Needless to say, the prices listed at CSW are nearly two years old.
February 25, 2007
"Real wine" is a g-g-good thing
Eager to escape from the apartment and a sick partner -- yes, I am a cold cold man -- I hied me down to Chambers Street Wines for a tasting of new Louis/Dressner arrivals from France and (2 from) Italy.
For those of you who haven't noticed, Louis/Dressner specializes in organic, unmanipulated wines from various parts of the world. Joe Dressner also has a quirky, insiderish and very funny blog. (Joe, the blog's software platform is antediluvian. Just thought I'd be the first...) But France is their home territory, and they presented a lovely array of new releases from several regions of France. (See continuation for the complete list of wines tasted.)
Do you know mayolet?
Since this is a blog about, mostly, Italian wines, I thought I'd zero in on a wonderful discovery I made at the Louis/Dressner tasting today. I tasted a light-colored, fragrant red from a grape called mayolet, a rarity from Val d'Aosta, the French-speaking region of extreme northwest Italy. (When Italy was becoming united, I think they had to swap Nice for this region, good choice for a winelover.)
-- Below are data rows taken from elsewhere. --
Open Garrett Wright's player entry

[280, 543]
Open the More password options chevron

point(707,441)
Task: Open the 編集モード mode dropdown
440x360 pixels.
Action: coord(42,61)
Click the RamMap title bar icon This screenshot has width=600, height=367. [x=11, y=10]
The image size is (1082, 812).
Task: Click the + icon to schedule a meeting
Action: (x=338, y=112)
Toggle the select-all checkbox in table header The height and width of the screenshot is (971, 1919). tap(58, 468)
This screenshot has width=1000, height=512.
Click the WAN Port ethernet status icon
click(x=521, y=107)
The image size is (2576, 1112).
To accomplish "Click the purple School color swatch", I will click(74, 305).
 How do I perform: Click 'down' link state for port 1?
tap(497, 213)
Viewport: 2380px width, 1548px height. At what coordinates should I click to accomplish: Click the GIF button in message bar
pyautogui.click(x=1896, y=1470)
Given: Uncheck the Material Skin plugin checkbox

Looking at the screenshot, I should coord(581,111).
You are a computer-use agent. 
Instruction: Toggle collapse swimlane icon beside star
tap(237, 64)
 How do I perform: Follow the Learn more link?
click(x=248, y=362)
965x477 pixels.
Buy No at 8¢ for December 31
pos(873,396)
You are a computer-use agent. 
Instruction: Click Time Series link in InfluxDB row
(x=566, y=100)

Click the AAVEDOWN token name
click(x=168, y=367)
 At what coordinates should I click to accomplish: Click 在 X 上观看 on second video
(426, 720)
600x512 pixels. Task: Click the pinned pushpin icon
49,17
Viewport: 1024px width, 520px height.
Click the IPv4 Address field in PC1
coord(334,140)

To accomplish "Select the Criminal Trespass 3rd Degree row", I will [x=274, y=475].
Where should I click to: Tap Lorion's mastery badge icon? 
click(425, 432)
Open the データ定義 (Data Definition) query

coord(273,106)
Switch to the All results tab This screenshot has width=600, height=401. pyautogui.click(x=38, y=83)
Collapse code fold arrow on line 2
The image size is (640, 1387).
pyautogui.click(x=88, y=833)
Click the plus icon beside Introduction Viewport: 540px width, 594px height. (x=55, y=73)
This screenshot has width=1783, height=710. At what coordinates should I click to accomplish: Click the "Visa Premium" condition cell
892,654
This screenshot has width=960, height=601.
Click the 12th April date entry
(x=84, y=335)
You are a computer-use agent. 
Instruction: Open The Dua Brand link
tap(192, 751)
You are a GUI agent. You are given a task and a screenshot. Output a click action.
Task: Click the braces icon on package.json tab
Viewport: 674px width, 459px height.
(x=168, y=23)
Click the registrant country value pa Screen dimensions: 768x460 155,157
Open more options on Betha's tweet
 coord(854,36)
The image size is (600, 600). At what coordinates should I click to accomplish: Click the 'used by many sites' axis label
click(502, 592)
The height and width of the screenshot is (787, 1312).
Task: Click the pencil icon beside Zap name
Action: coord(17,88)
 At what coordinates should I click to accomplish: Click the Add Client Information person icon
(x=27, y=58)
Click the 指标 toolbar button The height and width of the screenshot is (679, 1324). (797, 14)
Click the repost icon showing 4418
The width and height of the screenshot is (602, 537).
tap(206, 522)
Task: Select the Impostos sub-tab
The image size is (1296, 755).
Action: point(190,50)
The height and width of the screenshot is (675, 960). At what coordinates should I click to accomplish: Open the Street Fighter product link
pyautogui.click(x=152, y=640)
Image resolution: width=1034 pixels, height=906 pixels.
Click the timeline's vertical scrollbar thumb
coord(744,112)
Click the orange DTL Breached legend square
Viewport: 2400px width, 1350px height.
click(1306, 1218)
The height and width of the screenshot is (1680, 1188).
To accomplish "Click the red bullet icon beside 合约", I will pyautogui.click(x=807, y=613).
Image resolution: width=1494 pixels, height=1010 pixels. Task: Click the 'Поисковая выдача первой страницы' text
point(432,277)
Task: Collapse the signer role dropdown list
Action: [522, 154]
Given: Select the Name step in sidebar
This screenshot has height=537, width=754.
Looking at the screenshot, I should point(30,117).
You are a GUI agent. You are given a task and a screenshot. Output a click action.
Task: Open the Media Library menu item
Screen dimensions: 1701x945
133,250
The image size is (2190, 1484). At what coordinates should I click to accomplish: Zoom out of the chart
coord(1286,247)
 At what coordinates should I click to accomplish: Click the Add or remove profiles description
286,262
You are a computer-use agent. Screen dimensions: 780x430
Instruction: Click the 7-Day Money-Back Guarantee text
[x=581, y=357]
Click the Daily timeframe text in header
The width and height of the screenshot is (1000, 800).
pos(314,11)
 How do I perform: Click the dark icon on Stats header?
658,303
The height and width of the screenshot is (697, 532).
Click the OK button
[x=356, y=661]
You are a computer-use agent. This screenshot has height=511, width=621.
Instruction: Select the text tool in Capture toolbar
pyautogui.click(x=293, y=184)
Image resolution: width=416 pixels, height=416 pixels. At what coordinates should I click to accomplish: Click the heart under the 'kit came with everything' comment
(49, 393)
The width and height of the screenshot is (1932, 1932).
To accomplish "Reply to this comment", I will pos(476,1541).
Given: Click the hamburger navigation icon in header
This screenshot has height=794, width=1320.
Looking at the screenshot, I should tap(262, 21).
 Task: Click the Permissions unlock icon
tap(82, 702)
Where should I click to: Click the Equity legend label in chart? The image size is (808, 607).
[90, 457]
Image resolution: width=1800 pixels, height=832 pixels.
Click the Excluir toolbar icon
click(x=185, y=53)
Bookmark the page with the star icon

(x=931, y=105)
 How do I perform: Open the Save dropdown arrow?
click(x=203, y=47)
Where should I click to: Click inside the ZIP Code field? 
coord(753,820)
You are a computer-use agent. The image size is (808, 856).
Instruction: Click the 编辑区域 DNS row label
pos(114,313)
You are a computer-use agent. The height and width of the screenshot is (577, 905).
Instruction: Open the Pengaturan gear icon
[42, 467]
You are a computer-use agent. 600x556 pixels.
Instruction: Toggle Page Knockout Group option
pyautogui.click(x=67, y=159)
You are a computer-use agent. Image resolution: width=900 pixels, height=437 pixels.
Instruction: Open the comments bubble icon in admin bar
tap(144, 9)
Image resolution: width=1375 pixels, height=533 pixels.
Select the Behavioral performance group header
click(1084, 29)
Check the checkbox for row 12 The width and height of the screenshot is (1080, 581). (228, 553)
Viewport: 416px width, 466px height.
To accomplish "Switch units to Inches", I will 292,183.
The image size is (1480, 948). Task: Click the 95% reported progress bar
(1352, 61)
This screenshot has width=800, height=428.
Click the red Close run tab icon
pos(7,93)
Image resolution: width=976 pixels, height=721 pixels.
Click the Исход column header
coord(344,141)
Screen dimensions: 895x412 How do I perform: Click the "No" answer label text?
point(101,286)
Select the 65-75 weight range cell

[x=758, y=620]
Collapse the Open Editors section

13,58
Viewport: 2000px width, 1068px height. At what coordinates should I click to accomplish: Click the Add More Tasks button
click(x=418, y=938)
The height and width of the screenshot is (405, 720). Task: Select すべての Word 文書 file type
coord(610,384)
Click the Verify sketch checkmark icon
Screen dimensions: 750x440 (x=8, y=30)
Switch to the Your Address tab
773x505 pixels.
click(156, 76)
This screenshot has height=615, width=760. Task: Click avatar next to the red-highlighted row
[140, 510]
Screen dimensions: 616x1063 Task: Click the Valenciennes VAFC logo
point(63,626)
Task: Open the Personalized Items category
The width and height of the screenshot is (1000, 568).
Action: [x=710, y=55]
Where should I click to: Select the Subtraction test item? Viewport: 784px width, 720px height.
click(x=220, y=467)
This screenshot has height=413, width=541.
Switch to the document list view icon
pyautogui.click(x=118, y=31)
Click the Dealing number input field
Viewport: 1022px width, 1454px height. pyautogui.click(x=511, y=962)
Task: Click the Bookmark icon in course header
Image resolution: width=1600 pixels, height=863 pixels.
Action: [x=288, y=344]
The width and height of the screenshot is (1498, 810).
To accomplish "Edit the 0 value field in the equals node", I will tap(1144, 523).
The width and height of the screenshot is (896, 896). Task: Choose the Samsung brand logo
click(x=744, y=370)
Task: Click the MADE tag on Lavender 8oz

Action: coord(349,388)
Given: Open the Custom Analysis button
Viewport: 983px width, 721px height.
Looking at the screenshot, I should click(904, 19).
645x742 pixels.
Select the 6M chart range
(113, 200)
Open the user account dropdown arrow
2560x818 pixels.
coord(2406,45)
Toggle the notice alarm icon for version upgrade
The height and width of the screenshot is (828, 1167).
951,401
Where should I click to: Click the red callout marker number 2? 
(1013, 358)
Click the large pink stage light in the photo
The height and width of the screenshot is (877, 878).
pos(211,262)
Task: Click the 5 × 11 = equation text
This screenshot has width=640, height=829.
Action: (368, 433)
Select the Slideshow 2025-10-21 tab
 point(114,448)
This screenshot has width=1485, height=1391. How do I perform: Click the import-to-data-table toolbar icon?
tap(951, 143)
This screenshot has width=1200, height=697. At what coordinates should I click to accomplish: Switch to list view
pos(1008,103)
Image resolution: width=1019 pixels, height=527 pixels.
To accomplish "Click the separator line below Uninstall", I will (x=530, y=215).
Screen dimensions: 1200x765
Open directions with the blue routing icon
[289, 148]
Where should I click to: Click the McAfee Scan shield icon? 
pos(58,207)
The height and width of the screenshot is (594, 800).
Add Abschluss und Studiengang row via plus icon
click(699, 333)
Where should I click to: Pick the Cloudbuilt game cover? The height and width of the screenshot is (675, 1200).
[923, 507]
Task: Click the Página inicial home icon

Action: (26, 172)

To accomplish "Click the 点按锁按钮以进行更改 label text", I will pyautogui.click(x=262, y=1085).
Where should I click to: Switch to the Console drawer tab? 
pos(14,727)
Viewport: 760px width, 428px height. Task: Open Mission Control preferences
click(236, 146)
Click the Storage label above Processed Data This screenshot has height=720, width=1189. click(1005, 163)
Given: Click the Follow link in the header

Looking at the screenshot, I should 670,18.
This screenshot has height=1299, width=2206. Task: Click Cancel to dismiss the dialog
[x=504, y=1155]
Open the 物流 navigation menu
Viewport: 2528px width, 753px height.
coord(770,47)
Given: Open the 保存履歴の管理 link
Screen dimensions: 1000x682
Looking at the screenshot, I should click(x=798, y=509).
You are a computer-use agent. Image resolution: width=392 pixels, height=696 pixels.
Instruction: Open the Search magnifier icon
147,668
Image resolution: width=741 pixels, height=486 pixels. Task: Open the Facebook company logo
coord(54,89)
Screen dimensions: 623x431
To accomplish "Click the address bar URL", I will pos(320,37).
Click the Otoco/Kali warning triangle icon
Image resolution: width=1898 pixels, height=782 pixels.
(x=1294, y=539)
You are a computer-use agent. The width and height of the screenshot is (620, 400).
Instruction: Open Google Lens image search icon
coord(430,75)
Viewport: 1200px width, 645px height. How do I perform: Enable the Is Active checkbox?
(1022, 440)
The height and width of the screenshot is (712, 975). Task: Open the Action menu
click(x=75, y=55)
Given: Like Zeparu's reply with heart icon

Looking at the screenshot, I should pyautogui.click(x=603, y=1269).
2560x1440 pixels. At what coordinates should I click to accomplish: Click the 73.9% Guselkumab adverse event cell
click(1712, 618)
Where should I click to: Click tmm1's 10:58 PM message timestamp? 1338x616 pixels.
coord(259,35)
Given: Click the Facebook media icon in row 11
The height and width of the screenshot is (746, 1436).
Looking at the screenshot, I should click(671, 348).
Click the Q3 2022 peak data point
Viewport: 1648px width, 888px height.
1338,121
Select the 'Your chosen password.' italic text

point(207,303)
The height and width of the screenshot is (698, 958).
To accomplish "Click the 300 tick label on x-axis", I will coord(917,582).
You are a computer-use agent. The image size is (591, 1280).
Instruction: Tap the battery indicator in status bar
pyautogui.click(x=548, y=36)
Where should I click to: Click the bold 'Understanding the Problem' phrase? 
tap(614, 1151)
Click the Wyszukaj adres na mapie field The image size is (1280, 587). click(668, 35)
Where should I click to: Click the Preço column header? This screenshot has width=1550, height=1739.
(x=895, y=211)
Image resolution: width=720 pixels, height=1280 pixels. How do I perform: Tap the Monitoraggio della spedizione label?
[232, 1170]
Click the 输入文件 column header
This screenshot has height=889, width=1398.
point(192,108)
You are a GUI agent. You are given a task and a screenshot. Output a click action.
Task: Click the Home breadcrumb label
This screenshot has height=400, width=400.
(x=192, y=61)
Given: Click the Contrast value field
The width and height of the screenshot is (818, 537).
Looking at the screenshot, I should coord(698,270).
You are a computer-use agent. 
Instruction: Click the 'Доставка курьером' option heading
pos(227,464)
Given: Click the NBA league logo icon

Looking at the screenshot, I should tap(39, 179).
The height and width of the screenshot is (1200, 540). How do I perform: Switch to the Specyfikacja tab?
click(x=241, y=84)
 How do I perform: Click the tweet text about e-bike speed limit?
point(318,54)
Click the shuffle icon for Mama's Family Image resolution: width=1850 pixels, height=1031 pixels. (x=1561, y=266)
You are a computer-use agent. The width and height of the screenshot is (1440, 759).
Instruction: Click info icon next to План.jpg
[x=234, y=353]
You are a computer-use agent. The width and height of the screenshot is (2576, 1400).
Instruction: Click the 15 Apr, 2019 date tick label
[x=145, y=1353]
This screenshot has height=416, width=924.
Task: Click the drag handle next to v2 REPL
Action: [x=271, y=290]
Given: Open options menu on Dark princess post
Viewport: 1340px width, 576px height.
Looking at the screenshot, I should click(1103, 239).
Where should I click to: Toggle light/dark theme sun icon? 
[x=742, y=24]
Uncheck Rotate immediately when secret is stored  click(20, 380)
The winemaker is a teacher whose avocation is wine, and a brilliant avocation it is, if Franco Noussan's Mayolet 2005 is any indication. Leading off with a nervy, bright, flavor of cherry, this mayolet has something of the cold-climate Pinot Noir about it, delicately fruity and perfumed. It has a moderate finish, always light and lively on the palate. It is a beautifully balanced wine -- acid does not dominate, alcohol is just 12.5% -- and it would go perfectly with the best, most roseate salumeria, for example. The good news is that it sells for $24.99 retail. The bad news? Such a small amount is made that Louis/Dressner got only 10 cases. Better rush down to Chambers Street, pronto. Rare grape, rare purity.
(By the way, you can read Franco Noussan's Harvest Report -- scroll all the way down to October 24.)
Franco Noussan also makes a Cuve' de la Cote, a 2004 Pinot Noir that is 13% and costs just $18.99 at Chambers Street Wines.
Louis/Dressner sure knows how to pick 'em.
But wait! There was more!
Here is the complete list of wines at the tasting, with Chambers Street Wines' prices:
Whites
Luneau-Papin Clos des Alles 2005 Muscadet -- $12.49 (see, organic and gooood needn't cost a lot)
Tue-Boeuf Buisson Pouilleux 2005 -- $18.99
Tue-Boeuf Brin de Chevre 2005 -- $15.99 (rustic and I loved it, rare grape [menou pineau],
nice finish)
Domaine de Roally Viré Clessé 2004 -- $17.99 (by the incomparable Thevenet, and there's
a story there...)
Barth Muscat 2005 -- $16.99
Barth Riesling Rebgarten 2005 -- $17.99 (amazingly good for the price, dry and floral)
Reds
Cascina ‘Tavijn Grignolino d’Asti 2005 -- $14.99
Franco Noussan Mayolet 2005 -- $24.99
Terres Dorées Morgon 2005 -- $16.49 (quel parfum! OK, I like Morgon but this is really good)
Thierry Puzelat KO In Cot We Trust 2005 -- $16.99 (Cot aka Malbec but as different from big hot
Argentine wines as you can imagine...real finesse here)
Dard & Ribo Crozes-Hermitage Rouge 2004 -- $24.99
Dard & Ribo St Joseph Rouge 2004 -- $31.99 (beautiful but still closed...give it and the Crozes
some time)
And what did we drink with dinner? Stuff we had in the house. First, a Jean Thevenet fave around here (Emilian Gillet, which may be phased out as Roally, a Thevenet acquisition in 2000, expands) and a Cavallotto Dolcetto d'Alba 2005.
Yes, my children, it was a very nice wine day.